Losing weight is the easy part. By the time I started working in a weight loss clinic, nutritionists had already figured out that they needed to start teaching people right from the beginning how to make food choices that would allow them, when they reached their goal weight, to maintain that weight. But the people in my clinic were consuming totally liquid diets, of 500 to 800 calories a day, so it’s understandable that the lessons might be going in one ear and out the other. And while we would repeatedly emphasize the need to continue attending the clinic after losing weight so they could have our guidance as they started to practice the new skills we were trying to teach, some people thought it would be simple to just do everything “right,” so they stopped attending. Or, something would happen to convince people that in the process of losing weight, they had developed a new found ability to burn calories and could now eat whatever they wanted without regaining an ounce. Or, quite simply, no longer having the 5 protein drinks a day to define their food choices, they now had to contend with the reality of donut shops at every corner, snack foods at every checkout stand, long commutes, families at home waiting to be fed, sedentary jobs, inaccessible gyms, exhaustion, and limited hours in the day.

Now suppose my patients had been staying at a remote spa, where they were served delicious low-calorie, nutritionally balanced meals; had no calorically dense kid snacks sitting around to tempt them; didn’t have to plan their families’ meal; and spent their days being coached through rough physical workouts.
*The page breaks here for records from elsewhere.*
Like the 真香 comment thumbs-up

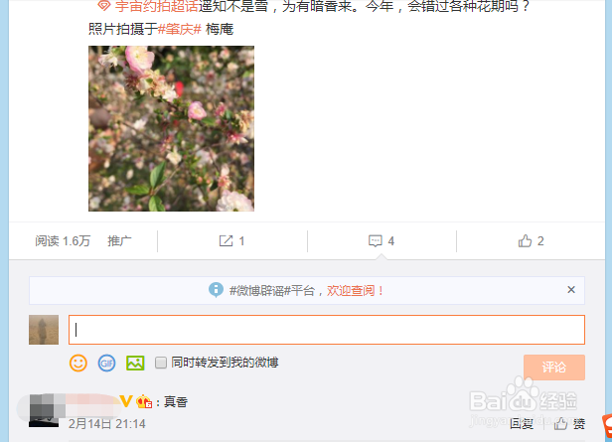click(x=561, y=424)
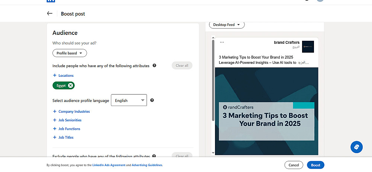Viewport: 372px width, 172px height.
Task: Remove the Egypt location chip
Action: pyautogui.click(x=70, y=86)
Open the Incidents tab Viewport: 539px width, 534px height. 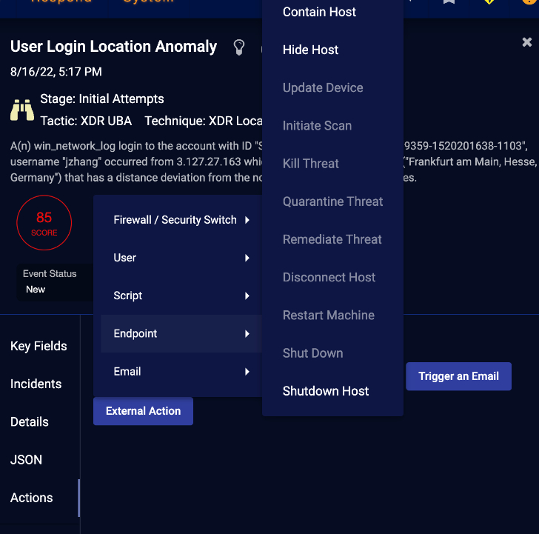pos(36,384)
Coming back to reality and not regaining weight would be even more difficult! .

It’s forever! The real lesson here, I think, which, it seems, was entirely lost on the writer of the NY Times article, is that weight management is not an interlude. It’s not a 2-week or even a 2-month spa visit. It’s not 6 months on a liquid diet and then back to reality, back to your old life. It’s forever! Not to discredit the amazing work neuroscientists are doing to discover the neurological mechanisms that make mice (and maybe us) want to eat or stop eating. Nor to minimize the huge challenges our habits and our environment present, and the constant, day-to-day work it takes to make successful weight management possible if you’re really determined to do the work. So the minute you make that commitment to losing weight and taking control, your first task is to start figuring out what you can do to eat less and burn more calories, and confirm it’s something you can live with for the rest of your life.